- Music
- 27 Mar 01
I wonder if My Bloody Valentine were aware of the avalanche they were about to trigger when they first took Belinda Butcher's airbrushed vocals and smothered them with layer upon layer of white noise guitar?
I wonder if My Bloody Valentine were aware of the avalanche they were about to trigger when they first took Belinda Butcher's airbrushed vocals and smothered them with layer upon layer of white noise guitar?
Along with The Jesus ... Mary Chain's Psychocandy, their 1988 debut 'Isn't Anything' pretty much defined a genre and opened the floodgates for imitators like Curve, Ride, Slowdive and Lush -- bands whose music is almost as interchangeable as their names.
Having done the groundwork it seems ironic that MBV have yet to enjoy the commercial spoils normally associated with such trailblazing.
It's mainly their own fault. They've never been a particularly prolific outfit and Loveless has been delayed for over two years by diplomatic wrangles so complex they'd give even Perez de Cuellar sleepless nights.

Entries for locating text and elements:
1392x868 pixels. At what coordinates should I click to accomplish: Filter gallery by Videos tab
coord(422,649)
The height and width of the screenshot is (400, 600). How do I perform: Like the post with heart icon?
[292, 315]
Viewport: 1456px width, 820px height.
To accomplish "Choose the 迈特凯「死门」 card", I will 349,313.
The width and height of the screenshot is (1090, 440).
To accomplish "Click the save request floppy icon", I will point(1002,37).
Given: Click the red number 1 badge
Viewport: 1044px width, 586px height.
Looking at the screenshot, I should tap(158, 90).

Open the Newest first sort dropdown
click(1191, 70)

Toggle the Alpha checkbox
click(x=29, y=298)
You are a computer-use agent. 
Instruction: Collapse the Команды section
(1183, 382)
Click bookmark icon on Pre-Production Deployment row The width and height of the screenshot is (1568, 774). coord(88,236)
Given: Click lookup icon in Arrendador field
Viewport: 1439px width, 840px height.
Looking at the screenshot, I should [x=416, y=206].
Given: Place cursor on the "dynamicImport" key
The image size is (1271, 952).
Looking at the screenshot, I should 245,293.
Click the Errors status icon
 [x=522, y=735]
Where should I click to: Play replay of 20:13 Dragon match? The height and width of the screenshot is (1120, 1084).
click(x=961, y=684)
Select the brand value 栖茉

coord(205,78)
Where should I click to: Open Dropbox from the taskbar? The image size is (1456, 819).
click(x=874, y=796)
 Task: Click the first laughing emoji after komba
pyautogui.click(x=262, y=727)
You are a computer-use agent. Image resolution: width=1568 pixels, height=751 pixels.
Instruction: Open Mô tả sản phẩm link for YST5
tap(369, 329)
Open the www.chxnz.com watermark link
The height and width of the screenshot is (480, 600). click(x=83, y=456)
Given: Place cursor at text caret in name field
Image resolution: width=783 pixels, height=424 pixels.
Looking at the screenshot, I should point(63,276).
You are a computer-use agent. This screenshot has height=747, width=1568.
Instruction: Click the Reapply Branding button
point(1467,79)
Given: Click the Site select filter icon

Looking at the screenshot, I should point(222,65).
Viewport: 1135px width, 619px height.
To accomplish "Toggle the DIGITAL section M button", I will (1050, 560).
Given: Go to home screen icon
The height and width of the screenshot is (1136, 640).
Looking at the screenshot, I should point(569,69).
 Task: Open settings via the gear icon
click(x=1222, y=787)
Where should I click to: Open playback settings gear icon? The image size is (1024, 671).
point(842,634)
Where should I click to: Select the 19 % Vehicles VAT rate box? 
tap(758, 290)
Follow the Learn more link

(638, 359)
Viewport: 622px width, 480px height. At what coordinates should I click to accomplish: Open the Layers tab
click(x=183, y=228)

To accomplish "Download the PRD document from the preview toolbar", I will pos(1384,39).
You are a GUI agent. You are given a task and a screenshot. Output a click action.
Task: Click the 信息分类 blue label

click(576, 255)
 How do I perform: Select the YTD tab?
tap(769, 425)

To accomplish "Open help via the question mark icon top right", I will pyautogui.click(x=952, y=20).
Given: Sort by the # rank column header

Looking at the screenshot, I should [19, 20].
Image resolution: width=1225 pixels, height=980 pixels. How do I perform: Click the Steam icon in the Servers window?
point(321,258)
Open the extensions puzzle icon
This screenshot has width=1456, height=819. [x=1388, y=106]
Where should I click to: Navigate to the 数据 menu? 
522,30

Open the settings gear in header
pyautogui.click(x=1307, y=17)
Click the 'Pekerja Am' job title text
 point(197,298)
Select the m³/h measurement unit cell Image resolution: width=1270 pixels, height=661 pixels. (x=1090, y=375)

= Problems =
1. In the My Bloody Valentine article, what year is given for the band's debut, 'Isn't Anything'?
2. Reproduce the passage of the My Bloody Valentine article that opens with the words containing "Along with The" and closes with "Cuellar sleepless nights.".

= Answers provided =
1. 1988

2.
Along with The Jesus ... Mary Chain's Psychocandy, their 1988 debut 'Isn't Anything' pretty much defined a genre and opened the floodgates for imitators like Curve, Ride, Slowdive and Lush -- bands whose music is almost as interchangeable as their names.
Having done the groundwork it seems ironic that MBV have yet to enjoy the commercial spoils normally associated with such trailblazing.
It's mainly their own fault. They've never been a particularly prolific outfit and Loveless has been delayed for over two years by diplomatic wrangles so complex they'd give even Perez de Cuellar sleepless nights.